The afternoon got real interesting. First it was backing out of Port Lockroy which took some amazing maneuvering by the captain. We had to back straight out of the ice pack and then turn the ship. There were rocks all over. The Captain was running back and forth on the bridge as we turned and maneuvered out to open water. Actually the water wasn’t open but filled with sea ice that our ship just plowed through. Since we had a long journey until the next stop I decided to take a nap. Somewhere while I was half asleep there came a shudder and growl and the ship came to a complete standstill. We were stopped by ice and lots of it. It then became somewhat exciting as we were now locked in ice and being pushed by the ice pack and tide towards shore. The crew once again went at reversing and forwarding the engines and pointing here and there as they worked on finding a way out. Around an hour and half later we were once again moving forward. Then an hour later broke out into clean water. So, on days like this you wait, you work on images and watch movies or catch up on sleep. All part of the expedition experience
Dinner tonight was excellent. We enjoyed lots of lamb, veggies and potatoes. We used the excursion room for viewing a James Bond movie. It was a good way to pass some time.
Monday, November 18, 2013
So, it was down day. Today we cruised north with the attempt to make a landing at Elephant Point. This was cancelled due to high winds and snow. The day ended up being an image edit day. It was good to organize and rate images. I use Capture One to do initial edits. Then I take the finals that are 4 stars, make adjustments to the RAW file and then output to 10 inch long edge JPEG. Next I do any follow up adjustments such as spotting or using 3rd party plug-ins. The final images are next put on a larger canvas with a one-inch border. These are the images I’ll live with for a while before deciding on the real finals. I also spent some time with others on the trip showing them how to do Panos and RAW image adjustments. You can see these selects HERE.
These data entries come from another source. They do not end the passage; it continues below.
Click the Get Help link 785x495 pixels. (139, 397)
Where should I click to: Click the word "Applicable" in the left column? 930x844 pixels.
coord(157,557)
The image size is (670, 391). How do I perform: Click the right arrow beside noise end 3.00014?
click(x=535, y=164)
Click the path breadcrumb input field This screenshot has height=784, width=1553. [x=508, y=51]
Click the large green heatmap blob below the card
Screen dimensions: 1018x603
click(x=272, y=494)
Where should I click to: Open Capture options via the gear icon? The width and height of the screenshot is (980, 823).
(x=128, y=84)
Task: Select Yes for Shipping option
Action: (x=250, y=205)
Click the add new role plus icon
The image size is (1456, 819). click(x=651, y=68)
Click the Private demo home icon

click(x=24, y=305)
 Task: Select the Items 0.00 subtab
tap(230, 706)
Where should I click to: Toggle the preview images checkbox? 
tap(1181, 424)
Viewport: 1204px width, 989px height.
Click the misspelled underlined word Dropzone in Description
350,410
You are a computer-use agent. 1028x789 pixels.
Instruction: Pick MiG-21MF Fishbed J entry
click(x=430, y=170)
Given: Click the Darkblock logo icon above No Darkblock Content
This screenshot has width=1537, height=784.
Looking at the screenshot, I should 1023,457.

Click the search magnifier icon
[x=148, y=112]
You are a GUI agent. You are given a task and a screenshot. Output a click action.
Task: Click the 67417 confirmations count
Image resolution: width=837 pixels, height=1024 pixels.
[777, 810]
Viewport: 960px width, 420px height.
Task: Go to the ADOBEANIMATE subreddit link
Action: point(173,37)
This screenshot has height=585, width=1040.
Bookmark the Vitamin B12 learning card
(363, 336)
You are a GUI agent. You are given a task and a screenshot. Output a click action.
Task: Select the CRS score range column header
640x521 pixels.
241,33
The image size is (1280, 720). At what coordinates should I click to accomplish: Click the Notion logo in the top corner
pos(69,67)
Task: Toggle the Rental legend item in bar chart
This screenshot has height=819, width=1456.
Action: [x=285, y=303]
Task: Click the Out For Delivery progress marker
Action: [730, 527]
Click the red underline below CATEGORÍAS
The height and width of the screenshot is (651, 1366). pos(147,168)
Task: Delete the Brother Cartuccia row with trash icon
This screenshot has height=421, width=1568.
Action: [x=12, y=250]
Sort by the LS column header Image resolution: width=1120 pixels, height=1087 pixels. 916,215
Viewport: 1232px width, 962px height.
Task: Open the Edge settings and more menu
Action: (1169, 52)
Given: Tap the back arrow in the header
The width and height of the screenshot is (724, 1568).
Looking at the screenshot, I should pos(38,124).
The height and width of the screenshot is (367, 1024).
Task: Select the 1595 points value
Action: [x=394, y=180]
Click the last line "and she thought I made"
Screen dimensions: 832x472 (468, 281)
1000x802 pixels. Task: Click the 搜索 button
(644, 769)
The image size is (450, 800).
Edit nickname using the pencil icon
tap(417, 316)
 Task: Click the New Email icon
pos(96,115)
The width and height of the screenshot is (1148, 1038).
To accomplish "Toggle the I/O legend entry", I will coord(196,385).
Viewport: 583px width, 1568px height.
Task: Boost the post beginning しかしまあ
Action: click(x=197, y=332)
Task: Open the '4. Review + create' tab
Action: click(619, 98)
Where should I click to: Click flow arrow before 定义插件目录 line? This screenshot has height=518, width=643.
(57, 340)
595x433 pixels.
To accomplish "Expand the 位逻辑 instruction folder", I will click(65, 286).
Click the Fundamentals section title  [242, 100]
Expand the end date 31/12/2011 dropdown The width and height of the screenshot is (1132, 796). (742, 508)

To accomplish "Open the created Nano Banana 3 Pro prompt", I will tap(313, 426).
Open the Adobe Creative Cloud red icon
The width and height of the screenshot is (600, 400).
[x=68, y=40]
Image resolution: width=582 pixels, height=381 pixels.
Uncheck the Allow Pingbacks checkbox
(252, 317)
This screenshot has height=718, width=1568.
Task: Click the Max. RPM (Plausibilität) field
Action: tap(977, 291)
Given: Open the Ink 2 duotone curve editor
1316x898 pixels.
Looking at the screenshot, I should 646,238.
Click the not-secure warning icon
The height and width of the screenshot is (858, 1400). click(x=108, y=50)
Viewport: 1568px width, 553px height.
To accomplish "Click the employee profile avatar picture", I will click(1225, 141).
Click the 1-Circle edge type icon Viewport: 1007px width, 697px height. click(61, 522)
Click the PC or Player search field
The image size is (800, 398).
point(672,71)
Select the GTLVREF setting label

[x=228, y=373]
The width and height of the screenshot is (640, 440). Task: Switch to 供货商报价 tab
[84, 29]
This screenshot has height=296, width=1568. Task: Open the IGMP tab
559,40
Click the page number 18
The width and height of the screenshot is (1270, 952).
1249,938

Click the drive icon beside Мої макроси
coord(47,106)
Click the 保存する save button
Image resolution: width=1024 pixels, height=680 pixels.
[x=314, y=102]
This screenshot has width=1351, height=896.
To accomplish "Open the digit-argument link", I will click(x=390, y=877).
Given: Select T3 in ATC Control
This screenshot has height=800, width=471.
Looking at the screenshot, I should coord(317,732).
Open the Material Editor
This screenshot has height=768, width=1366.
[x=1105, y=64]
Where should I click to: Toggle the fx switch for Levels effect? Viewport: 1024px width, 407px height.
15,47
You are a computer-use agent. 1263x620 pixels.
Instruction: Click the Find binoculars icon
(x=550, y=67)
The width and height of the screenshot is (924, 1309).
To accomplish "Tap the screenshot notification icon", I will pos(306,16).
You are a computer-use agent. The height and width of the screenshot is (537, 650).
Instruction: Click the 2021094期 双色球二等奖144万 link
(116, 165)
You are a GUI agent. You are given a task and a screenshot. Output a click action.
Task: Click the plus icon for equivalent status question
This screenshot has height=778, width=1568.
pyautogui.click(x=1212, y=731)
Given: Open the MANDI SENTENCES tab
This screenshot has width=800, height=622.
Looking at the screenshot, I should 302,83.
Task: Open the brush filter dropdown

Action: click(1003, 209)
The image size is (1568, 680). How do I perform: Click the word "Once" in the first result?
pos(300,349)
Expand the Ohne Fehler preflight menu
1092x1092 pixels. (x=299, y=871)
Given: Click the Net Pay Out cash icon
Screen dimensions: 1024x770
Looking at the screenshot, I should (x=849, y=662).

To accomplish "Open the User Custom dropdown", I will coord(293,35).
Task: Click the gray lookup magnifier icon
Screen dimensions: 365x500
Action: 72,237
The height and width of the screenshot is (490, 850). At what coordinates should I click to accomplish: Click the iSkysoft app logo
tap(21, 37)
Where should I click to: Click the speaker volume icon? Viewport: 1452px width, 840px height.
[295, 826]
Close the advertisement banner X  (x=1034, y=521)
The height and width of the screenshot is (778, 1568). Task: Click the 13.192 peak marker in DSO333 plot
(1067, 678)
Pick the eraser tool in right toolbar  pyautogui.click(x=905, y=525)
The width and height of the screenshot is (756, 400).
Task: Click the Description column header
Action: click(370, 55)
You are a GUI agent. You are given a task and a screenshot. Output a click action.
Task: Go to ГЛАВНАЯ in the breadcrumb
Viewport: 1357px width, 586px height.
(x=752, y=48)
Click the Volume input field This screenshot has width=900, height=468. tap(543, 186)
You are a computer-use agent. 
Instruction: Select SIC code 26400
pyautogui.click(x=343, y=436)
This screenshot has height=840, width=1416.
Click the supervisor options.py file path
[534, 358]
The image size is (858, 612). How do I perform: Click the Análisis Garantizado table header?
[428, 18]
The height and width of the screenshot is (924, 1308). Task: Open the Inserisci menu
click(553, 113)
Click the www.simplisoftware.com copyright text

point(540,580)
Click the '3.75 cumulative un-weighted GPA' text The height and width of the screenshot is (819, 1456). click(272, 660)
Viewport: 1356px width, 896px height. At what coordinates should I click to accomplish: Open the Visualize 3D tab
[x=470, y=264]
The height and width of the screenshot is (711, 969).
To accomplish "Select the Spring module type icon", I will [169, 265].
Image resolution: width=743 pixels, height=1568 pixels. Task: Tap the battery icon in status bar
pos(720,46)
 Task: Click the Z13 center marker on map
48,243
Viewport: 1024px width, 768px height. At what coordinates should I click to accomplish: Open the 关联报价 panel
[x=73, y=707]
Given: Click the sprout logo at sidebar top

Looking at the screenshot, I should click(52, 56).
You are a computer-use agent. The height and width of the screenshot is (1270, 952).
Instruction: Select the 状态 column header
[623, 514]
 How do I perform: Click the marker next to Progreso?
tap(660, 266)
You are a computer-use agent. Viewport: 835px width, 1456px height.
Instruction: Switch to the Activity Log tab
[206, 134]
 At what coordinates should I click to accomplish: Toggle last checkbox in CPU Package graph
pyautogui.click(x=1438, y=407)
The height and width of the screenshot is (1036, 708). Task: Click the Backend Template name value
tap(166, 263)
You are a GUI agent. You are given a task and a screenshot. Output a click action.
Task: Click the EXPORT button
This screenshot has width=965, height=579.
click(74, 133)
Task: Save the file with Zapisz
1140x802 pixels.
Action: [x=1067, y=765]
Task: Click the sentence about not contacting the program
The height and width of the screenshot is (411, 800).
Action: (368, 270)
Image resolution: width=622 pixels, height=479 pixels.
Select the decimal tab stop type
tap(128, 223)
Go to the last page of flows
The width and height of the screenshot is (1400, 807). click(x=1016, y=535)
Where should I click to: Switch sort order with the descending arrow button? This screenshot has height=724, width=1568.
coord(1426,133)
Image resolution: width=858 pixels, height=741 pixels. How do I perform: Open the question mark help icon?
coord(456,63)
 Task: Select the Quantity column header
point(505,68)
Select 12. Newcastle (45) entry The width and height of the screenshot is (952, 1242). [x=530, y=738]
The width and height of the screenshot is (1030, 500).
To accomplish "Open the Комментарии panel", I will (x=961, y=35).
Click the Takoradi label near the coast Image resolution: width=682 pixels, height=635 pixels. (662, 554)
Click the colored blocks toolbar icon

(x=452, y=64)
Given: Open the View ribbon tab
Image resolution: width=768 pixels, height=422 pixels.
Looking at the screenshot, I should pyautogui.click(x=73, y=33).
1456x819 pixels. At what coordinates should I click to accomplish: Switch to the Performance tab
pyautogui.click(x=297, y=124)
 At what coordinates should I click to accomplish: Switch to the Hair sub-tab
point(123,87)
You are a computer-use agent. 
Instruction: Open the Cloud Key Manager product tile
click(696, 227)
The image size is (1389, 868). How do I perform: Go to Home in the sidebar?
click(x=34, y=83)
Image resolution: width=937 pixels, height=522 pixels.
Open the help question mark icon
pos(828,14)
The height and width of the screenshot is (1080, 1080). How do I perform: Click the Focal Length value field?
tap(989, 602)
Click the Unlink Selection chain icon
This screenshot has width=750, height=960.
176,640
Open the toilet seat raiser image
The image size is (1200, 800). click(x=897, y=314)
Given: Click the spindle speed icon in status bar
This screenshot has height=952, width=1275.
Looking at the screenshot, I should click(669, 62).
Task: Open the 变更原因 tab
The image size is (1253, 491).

We spend a lot of time traveling around in the ship. On this trip weather hasn’t been our friend. We are hoping for a landing on Browns Bluff on Tuesday morning.
Tuesday, November 19, 2013
After a rock & rolling night we arrived at the Antarctica channel. The PA announcement came over to wake us up because we were approaching some gigantic tabular iceberg. All-hands-on deck. These beasts are so enormous it defies imagination. We decided to position the ship and a few hearty souls took to the icebergs in Zodiacs. I was one of those as I love icebergs and we did cruise amongst some beauties. The weather was brutally cold. Upon returning to the ship we enjoyed a breakfast and headed to Browns Bluff.It
This was once again a tricky landing as the surf was high. We shot the Zodiac into a small tidal pool and went ashore. This was a great landing with a ton of penguins. Many were on nests with one or to eggs. I did some close ups of the Adélie penguins and a nice pano or two of the landscape.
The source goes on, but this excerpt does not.